Why Am I Such A Lazy Blogger?

Seriously, I should have no problem writing something everyday. I'm an opinionated bastard and I see and hear about stuff everyday that the world needs to hear my perspective on!

Of course, there's the persistent problem that people are too stupid, too wrapped up in their own ways of thinking, or just completely so out of sync with my wisdom that I'm constantly casting pearls before swine.

Also, the full time job, the wife, the kids, the video games, the internet porn, cd collecting, movie watching, etc- they just seem to get in the way of blogging too. So, if you've somehow become addicted to all the treasures of wisdom that I so infrequently dish up here, please accept my apologies for the infrequency of my posts. Please know that I think about blogging everyday, and I do it for you.

I'm thinking about it when I'm coaching my daughter's soccer team. As I scream my lungs out at these 8 and 9 year old kids to play their positions, look for passes, and to (goddamnit) be more aggressive in attacking the ball, I'm thinking of the things I should be sharing you with you, my loyal but small audience.

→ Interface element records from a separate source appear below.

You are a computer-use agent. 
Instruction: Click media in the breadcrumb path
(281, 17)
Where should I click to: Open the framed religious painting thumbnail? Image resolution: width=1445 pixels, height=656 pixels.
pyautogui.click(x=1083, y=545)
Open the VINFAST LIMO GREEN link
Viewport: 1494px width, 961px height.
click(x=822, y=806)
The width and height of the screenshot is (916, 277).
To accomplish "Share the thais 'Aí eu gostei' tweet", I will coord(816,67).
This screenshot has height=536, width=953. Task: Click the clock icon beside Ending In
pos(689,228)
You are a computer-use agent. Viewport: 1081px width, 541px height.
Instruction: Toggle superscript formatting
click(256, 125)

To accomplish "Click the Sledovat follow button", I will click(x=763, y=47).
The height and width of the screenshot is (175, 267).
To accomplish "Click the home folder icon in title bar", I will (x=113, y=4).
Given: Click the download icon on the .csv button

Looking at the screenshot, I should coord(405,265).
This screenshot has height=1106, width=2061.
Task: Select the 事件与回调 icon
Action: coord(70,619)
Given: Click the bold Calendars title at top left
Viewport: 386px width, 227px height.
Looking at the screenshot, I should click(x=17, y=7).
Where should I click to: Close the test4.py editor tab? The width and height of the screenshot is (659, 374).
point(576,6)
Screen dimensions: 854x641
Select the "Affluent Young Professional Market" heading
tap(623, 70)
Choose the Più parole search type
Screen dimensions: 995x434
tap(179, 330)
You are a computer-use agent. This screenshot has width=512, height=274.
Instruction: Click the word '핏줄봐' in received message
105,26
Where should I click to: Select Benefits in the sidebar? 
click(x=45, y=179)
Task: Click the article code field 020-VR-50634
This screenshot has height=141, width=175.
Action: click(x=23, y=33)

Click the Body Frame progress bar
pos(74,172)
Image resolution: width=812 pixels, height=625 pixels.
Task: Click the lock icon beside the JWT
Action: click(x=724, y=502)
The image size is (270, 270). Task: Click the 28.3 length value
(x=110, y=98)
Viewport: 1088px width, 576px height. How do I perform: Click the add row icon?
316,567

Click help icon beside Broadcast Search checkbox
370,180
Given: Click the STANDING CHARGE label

I'm thinking about it when some insane moron in an SUV almost kills me on my little red Vespa. God, I hate cars. I wish for the day when I can live in an environment where I can either walk or take public transit wherever I need to go.

I think about stuff to write every time I watch the Daily Show. I really wanted to write a scathing review of Meat Beat Manifesto last week after they played here. I really wanted each and everyone of you to know just how badly they sucked. I guess that's the chance you take when you go just to see what they sound like because allmusic.com mentioned how they used to be part of a loose political cooperative with the Disposable Heroes of Hiphoprisy and Consolidated. After 30 minutes of vocal-less techno-industrial beats, the cleverly cute, but now monotonous collage of old movie and tv images just didn't cut it anymore. I wanted to hear some clever political vocals, not just see scenes from Faster Pussycat, Kill, Kill mixed in with weird old sci-fi films. I said goodbye to my friends, walked out into the Salt Lake night and rode my little red Vespa amongst all the Suburbans and H-2s that were trying to kill me and that I wanted to kill.